Lingering euro-zone crisis expected to hinder China's economic recovery
Standard Chartered sees U-shaped rebound on the mainland as crisis in the euro zone lingers
The euro-zone crisis will last longer than expected and slow the mainland's economic recovery, Standard Chartered economists predict.
Although Standard Chartered improved its outlook for the euro zone's gross domestic product from a 0.8 per cent decline to 0.6 per cent this year, it lowered its forecast for next year to 0.4 per cent growth from 0.6 per cent.
"The recession [in the euro zone] is set to worsen in the second half. We expect quarter-on-quarter growth to return only in the first quarter of 2013 and remain well below its historical trend throughout next year," the bank said.

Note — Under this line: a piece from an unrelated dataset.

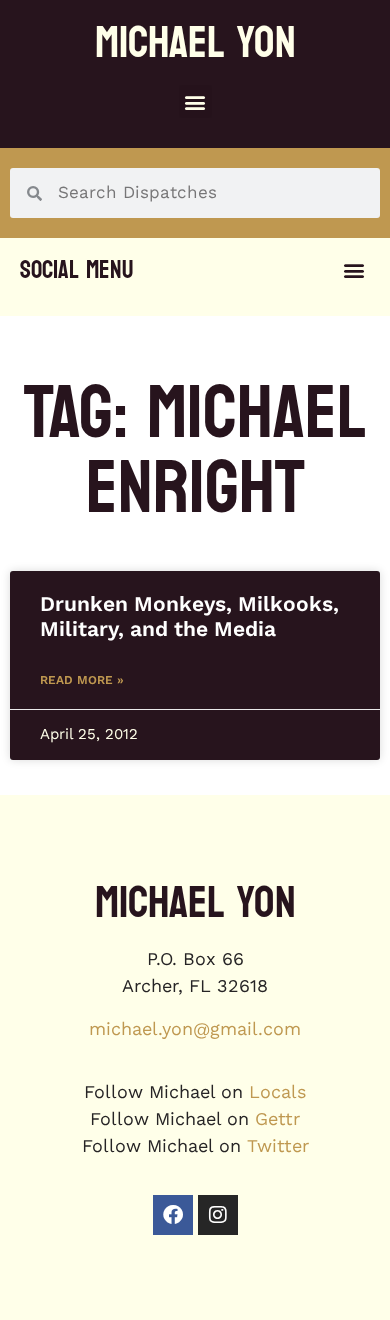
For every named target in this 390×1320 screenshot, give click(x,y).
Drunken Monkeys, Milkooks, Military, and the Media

Standard Chartered senior foreign exchange strategist Robert Minikin said it was "a longer recession than we expected and this was extremely significant for Asia and China".
"This is going to be negative for the global economy all the way through 2013," he said, adding that mainland and Hong Kong exporters would suffer from the crisis and the yuan would appreciate slowly.
The European crisis affected Hong Kong and the mainland chiefly through trade, said the bank's senior economist Kelvin Lau. "The external headwinds that China faces in the next 18 months will be significant and China's recovery will be U-shaped, not V-shaped," he said, referring to a slow recovery.